Mostly, all I know about Iraq is what I hear on the news. Each of the 12 chapters in The Good Soldiers begins with a quote from George W. Bush. The narrative that follows is often an excruciating minute-by-minute unfolding of events that exposes the Washington rhetoric for the wishful and wrong-headed thinking that it is.
In order to do what they do, soldiers must be true believers. The lieutenant colonel who leads the batallion Finkel writes about clings to his mantra “It’s all good,” long after he knows that he’s in a fight that he finds all-but-impossible to comprehend. It is not what he trained for, and even though he doggedly pursues the new counterinsurgency strategies (endless and exhausting meetings with local police commanders and the like, re-taking the local gas station from the insurgents, and trying like hell to re-start a sewer project that had ground to a halt because of corruption and lack of security), he finally has to acknowledge that sometimes being a true believer can be awfully close to “jackassery”.

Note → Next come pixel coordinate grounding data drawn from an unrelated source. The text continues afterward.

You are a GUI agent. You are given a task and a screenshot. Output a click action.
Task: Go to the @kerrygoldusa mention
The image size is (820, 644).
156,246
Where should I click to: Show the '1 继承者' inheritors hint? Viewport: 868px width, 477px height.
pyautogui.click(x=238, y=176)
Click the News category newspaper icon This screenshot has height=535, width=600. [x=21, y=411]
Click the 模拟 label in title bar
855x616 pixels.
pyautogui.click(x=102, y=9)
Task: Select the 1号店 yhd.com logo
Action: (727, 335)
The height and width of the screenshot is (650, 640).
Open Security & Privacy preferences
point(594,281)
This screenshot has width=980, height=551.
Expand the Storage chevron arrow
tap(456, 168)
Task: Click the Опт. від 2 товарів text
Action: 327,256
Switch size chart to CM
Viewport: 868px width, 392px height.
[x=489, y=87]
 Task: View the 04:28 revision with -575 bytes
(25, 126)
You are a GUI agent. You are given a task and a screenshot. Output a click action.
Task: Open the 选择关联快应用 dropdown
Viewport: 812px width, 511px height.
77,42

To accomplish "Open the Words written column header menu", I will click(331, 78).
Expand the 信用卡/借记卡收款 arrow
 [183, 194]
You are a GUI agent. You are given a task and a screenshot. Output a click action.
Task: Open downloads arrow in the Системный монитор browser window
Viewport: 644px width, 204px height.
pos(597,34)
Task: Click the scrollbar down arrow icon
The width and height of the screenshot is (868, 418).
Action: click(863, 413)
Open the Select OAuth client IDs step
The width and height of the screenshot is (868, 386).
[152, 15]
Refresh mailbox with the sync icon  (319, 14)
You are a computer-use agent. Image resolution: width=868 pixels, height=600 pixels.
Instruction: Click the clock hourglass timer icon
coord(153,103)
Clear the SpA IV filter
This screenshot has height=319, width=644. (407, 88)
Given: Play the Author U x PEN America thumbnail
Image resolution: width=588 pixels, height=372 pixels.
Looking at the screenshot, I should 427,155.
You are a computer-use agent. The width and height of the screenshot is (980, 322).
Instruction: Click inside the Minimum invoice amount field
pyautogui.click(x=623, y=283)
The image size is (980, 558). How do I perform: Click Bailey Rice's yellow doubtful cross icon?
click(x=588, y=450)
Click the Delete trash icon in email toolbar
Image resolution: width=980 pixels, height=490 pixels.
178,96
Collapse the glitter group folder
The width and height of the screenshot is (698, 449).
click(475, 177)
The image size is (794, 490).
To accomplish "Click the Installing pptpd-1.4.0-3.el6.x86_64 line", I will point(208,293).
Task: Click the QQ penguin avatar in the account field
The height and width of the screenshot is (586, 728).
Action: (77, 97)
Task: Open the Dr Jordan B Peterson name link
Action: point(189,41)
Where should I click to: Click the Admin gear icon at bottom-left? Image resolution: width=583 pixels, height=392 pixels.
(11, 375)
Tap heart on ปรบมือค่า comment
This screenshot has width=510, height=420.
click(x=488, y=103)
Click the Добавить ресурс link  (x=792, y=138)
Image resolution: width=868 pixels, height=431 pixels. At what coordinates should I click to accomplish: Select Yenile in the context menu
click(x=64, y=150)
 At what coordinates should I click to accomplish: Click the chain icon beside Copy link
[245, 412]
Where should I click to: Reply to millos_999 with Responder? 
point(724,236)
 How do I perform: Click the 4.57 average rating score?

This war, as Finkel writes it, puts a lot of men and women (soldiers, contractors, Iraqi interpreters, Iraqi police, Iraqi civilians) in such awful situations. Many die. Many suffer physical and emotional injuries. Many soldiers have days when they can believe this suffering has a purpose. That purpose, however, is elusive. “Creating security for the Iraqi people.” What security?
Finkel does a masterful job of putting the reader where the soldiers are — whether that’s in a humvee, a dark (alcohol-free) bar, an army rehab hospital, a meeting with General Petraus, or the barracks. He drew from firsthand observation, military surveillance videos, military reports, transcripts of speeches and congressional hearings. The organization he brings via narrative makes this book extraordinarily readable, but Finkel still manages to convey the terrifying chaos of war. Even in the midst of the cruelty and horror, Finkel also lets us see the strength, courage, steeliness, naivete, grace, humor, and integrity of the human beings who are fighting and living with the consequences of this war.